[Problem description]
The lines below may contain the word "badge". Please count those that do and give the number alone.

Dataset entries:
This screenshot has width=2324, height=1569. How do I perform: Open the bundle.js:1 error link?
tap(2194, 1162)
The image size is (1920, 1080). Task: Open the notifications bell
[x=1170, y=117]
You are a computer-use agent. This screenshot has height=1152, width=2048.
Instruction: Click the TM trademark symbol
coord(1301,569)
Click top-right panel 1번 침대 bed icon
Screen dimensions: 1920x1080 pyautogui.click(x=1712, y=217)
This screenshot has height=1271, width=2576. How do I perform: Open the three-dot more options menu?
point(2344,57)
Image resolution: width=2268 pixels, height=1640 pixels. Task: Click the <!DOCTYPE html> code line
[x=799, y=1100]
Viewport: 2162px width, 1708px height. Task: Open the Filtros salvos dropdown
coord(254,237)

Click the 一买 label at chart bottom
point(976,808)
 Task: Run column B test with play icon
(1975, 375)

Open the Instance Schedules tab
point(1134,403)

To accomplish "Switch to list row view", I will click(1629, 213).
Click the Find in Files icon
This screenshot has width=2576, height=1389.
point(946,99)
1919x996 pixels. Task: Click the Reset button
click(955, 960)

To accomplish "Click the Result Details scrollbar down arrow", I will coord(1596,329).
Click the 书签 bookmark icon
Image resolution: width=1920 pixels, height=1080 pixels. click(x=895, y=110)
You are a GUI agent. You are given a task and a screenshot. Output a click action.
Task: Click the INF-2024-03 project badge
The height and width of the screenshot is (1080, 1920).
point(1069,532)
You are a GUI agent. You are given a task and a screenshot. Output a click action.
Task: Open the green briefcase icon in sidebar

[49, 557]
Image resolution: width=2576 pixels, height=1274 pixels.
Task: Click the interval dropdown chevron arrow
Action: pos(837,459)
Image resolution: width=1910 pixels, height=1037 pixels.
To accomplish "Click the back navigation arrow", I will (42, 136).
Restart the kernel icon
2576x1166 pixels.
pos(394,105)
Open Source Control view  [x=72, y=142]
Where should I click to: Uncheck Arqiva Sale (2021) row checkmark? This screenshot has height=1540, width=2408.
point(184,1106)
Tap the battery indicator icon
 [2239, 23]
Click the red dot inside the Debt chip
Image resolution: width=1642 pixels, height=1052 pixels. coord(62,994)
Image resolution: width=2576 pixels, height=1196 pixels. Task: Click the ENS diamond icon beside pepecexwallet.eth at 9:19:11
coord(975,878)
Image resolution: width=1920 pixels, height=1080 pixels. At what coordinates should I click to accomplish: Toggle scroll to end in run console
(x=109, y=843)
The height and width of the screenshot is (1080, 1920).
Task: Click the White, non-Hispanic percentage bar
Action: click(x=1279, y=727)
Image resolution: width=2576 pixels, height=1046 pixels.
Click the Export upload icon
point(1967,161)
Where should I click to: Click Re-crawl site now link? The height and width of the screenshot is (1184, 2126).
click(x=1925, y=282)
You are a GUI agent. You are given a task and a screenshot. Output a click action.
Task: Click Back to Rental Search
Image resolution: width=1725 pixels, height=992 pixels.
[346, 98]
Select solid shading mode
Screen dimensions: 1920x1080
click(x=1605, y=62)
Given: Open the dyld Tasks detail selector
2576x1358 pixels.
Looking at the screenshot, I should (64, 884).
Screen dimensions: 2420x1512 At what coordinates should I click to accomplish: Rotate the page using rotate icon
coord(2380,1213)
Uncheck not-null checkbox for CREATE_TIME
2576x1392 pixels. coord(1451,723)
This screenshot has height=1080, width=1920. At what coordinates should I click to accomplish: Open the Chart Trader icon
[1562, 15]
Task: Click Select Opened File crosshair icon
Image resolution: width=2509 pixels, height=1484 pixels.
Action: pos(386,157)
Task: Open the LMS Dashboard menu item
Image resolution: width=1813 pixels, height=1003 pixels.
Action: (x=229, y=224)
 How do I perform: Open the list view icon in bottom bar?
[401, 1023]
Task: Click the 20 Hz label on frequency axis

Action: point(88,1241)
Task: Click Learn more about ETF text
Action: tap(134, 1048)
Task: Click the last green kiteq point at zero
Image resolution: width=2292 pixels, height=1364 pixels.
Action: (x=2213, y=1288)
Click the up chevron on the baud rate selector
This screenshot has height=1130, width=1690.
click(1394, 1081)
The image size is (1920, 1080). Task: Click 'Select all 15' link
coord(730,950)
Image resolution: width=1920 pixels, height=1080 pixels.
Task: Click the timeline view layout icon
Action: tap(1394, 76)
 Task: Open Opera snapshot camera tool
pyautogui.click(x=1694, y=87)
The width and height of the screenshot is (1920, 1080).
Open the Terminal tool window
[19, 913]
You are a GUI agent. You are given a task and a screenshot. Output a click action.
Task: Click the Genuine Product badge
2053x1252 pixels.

[Worked solution]
2